Je pense qu'il y a trois éléments forts. Le premier, c'est le voyage. "Koh-Lanta" emmène les téléspectateurs dans des endroits où ils n'iront sans doute jamais dans leur vie. Nous permettons aux gens de voyager par procuration. Le deuxième élément est selon moi que c'est le divertissement le plus pur de la télévision. Vous mettez une vingtaine de personnes ensemble et à la fin il n'en reste qu'une. Il n'y a aucune intervention extérieure, de qui que ce soit. Les candidats vivent ensemble, ils jouent, gagnent, perdent et s'éliminent ensemble. Ils choisissent aussi ensemble le gagnant parmi les deux meilleurs. Je ne vois pas beaucoup d'autres programmes où vous avez cette pureté. Concernant le troisième élément qui peut expliquer la pérennité du programme, il y a aussi, je crois, l'aventure par procuration qu'il offre aux gens. En tant que téléspectateurs, vous vous mettez à la place d'un Claude, d'un Loïc, d'une Alexandra. On est devant la télé dans son canapé et on a ses favoris, ceux qu'on aime moins, ceux qu'on découvre ou qu'on apprend à aimer au fur et à mesure des épisodes. C'est comme dans la vie. "Koh-Lanta" est ainsi l'un des rares programmes où tu ne sais jamais qui va gagner. Peu de gens par exemple pouvaient imaginer une victoire d'Alexandra à l'issue du premier épisode de la dernier saison...

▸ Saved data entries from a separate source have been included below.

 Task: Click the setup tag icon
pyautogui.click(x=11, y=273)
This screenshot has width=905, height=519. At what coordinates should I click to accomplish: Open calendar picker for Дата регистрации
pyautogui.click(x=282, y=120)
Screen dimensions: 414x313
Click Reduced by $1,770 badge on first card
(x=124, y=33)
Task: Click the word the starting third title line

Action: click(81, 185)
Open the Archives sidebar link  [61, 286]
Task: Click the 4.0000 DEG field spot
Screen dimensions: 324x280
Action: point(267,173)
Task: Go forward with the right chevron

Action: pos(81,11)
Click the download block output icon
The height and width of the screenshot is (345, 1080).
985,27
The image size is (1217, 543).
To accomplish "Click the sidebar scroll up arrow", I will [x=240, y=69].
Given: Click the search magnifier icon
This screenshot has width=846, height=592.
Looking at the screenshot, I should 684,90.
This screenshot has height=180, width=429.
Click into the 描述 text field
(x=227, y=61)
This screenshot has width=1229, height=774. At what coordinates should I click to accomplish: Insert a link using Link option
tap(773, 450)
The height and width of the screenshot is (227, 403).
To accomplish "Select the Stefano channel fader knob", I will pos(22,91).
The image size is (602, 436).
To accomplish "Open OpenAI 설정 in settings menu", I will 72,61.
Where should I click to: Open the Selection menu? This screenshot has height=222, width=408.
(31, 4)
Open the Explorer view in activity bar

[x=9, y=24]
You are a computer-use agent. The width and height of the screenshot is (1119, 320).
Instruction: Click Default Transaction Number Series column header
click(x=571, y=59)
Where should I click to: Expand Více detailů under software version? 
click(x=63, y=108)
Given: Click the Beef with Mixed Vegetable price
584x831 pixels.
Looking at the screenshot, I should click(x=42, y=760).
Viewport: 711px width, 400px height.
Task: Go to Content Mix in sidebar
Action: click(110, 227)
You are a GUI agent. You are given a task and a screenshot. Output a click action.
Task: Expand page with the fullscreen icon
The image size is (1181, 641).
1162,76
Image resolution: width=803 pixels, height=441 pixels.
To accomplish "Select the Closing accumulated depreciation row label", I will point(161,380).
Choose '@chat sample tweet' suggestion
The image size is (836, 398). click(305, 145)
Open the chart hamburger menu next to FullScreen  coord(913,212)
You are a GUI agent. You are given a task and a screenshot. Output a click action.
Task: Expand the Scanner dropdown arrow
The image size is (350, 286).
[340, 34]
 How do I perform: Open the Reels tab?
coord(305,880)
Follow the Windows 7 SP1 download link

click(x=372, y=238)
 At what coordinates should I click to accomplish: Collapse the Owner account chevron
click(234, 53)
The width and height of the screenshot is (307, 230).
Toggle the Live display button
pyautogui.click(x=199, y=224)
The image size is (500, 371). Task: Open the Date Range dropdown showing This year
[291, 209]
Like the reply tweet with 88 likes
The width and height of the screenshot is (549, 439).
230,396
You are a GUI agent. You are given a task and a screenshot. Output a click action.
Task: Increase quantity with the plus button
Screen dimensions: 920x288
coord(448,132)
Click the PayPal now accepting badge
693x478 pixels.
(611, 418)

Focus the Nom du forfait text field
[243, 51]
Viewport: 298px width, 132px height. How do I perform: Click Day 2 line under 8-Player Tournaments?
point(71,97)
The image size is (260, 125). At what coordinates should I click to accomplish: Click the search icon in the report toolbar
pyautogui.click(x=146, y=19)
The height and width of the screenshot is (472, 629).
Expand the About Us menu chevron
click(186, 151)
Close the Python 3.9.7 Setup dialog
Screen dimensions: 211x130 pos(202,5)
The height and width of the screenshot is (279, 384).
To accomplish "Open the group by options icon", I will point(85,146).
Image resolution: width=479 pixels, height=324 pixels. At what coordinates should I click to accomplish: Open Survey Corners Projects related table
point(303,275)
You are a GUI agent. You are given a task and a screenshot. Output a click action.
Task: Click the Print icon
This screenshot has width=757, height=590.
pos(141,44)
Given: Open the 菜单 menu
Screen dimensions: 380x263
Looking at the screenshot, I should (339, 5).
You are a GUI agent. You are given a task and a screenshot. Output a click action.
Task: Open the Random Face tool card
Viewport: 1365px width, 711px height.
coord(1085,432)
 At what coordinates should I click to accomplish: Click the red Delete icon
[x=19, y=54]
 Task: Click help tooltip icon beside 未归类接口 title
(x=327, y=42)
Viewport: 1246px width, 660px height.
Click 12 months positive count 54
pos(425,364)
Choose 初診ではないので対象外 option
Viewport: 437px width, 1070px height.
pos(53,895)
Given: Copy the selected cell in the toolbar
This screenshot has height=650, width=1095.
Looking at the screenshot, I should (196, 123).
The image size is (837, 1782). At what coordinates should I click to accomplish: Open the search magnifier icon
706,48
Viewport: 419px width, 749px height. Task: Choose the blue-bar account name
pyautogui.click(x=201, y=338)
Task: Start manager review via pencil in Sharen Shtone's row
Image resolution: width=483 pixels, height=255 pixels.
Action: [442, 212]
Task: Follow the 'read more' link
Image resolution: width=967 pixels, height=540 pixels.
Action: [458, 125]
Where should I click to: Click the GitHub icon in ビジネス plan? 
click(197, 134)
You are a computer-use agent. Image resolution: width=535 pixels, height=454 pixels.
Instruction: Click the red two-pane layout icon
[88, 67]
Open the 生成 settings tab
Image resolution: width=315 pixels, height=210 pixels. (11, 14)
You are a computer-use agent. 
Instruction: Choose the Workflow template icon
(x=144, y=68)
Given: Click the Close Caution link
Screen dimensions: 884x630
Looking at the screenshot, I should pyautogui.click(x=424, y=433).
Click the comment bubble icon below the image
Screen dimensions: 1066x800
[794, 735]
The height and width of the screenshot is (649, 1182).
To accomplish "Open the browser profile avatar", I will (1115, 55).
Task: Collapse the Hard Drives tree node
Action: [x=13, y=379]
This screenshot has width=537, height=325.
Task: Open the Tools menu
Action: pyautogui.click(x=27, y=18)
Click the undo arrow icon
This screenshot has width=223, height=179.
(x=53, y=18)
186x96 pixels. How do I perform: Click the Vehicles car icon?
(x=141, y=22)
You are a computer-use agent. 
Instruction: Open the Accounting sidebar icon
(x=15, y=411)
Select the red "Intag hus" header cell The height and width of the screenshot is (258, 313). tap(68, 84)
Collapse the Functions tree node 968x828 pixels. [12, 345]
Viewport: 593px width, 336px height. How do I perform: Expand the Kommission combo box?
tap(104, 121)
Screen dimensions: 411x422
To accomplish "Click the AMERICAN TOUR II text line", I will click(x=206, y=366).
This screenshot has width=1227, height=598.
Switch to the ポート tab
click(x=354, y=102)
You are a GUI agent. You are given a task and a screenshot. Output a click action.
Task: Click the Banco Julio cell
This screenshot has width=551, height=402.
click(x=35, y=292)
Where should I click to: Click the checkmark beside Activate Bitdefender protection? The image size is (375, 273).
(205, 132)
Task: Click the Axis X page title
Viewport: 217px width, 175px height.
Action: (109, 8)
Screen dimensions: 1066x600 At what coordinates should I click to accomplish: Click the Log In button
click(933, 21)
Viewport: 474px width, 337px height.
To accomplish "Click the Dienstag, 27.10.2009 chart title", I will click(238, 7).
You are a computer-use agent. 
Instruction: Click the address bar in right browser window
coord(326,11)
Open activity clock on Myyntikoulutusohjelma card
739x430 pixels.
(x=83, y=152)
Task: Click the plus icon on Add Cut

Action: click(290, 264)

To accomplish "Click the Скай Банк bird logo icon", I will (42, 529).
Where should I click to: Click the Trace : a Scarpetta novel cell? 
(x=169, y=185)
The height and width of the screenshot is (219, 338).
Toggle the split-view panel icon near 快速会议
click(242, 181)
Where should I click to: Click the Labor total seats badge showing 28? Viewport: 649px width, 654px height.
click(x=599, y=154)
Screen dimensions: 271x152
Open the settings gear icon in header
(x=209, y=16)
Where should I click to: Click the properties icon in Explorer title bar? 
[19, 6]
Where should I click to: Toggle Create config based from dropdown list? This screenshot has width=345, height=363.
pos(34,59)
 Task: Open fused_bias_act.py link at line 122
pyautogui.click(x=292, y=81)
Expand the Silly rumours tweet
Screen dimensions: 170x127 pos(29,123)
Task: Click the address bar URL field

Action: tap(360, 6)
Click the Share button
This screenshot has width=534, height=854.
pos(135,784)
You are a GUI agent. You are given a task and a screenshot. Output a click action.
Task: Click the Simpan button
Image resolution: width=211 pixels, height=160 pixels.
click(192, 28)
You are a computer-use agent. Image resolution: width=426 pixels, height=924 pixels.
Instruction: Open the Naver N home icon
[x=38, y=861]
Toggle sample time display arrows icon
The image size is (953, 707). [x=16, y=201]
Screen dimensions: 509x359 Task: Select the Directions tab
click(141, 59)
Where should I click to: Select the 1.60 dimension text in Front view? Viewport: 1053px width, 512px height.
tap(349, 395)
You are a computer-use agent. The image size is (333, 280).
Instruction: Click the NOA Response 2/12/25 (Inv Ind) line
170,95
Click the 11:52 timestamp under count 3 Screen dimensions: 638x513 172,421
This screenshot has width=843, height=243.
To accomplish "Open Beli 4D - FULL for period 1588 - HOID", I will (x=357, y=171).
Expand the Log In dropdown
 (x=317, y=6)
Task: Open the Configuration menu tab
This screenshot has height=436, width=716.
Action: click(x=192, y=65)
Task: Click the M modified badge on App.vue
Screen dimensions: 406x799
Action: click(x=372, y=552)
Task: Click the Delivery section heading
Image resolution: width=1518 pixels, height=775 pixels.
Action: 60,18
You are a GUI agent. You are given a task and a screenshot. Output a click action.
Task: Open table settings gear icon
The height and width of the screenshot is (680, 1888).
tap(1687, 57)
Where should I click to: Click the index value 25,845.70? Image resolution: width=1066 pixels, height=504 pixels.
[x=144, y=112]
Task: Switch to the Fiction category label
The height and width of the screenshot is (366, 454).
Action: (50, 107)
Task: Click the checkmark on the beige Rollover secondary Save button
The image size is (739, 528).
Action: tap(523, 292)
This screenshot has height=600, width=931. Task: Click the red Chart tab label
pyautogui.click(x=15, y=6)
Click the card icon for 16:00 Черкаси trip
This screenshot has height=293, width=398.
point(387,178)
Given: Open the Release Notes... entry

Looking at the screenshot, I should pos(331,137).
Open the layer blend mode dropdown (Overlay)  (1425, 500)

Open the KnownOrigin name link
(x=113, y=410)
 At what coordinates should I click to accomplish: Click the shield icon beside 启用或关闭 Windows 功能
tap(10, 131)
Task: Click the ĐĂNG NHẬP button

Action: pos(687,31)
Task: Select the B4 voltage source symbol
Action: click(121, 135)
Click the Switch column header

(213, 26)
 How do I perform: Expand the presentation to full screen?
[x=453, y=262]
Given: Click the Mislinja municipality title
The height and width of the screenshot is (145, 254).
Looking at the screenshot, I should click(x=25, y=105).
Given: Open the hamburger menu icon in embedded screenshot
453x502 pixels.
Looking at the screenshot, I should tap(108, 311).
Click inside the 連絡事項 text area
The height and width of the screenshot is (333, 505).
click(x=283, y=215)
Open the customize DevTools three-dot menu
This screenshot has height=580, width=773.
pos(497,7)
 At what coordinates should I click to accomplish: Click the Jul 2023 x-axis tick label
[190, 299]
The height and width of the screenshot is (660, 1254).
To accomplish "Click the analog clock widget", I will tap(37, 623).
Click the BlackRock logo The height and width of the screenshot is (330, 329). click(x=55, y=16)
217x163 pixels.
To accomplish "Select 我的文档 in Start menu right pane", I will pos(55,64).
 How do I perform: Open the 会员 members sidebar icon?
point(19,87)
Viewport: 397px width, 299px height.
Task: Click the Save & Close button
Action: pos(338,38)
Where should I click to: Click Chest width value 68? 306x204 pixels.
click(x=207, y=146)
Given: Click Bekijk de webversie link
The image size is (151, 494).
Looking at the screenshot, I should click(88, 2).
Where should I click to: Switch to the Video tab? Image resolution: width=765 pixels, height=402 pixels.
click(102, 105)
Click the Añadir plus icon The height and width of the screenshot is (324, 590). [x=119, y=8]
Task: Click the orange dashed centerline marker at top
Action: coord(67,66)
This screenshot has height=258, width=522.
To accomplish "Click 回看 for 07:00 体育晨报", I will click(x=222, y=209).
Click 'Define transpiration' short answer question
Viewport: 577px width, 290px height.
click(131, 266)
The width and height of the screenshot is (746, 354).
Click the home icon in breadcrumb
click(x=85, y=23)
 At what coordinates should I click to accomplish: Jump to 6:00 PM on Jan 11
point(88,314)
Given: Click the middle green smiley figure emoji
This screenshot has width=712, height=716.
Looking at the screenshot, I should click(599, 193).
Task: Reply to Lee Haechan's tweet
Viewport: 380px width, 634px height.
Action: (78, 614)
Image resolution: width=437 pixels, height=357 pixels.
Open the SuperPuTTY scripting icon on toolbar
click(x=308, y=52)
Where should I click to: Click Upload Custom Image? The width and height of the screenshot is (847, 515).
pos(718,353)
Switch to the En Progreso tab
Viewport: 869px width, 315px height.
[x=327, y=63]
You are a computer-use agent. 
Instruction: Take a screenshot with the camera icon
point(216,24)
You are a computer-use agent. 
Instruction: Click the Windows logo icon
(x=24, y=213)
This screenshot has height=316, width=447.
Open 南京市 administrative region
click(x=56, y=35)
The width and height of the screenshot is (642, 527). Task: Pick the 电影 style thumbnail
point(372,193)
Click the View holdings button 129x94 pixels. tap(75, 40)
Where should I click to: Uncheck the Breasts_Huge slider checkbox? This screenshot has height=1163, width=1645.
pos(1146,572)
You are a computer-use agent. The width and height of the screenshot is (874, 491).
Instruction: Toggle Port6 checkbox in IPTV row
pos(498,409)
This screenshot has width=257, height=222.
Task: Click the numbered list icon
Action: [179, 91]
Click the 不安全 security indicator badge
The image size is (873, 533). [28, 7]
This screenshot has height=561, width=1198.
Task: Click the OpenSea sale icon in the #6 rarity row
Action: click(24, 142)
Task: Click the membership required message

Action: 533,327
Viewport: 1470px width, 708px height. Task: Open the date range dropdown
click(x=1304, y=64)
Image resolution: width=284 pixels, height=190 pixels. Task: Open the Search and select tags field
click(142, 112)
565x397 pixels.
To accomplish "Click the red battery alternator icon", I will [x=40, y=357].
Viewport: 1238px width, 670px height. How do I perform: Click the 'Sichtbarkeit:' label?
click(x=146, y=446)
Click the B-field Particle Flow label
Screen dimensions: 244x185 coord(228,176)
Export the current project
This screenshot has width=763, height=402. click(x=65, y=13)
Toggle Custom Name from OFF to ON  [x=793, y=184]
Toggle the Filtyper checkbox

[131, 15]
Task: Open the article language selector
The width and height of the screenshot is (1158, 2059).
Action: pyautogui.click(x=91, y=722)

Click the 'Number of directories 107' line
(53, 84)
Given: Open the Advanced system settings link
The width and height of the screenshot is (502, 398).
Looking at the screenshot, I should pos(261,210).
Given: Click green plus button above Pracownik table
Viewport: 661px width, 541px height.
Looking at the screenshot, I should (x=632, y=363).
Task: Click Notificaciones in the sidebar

"J'ai la prétention de croire que j'arrive à gérer les réseaux sociaux"
C'est vrai que ça partait mal pour elle...
Je vais vous faire une confidence. J'ai regardé le premier épisode de "Koh-Lanta" avec ma femme. Et comme beaucoup de monde, elle ne croyait absolument pas aux chances d'Alexandra. Elle était tellement remontée que j'ai fini par lui dire, et c'est la première fois que je le faisais, qu'elle serait sur les poteaux. D'habitude, je ne dis absolument rien à ma famille sur le déroulé de la saison. J'ai même tendance à leur raconter des bêtises et à les mettre sur des fausses pistes (rires). Mais dans le cas d'Alexandra, j'ai été obligé de lui jurer que je disais la vérité car elle ne me croyait vraiment pas (rires).
"Koh-Lanta" a existé sans les réseaux sociaux à ses débuts. Qu'ont-ils changé dans votre manière de travailler ?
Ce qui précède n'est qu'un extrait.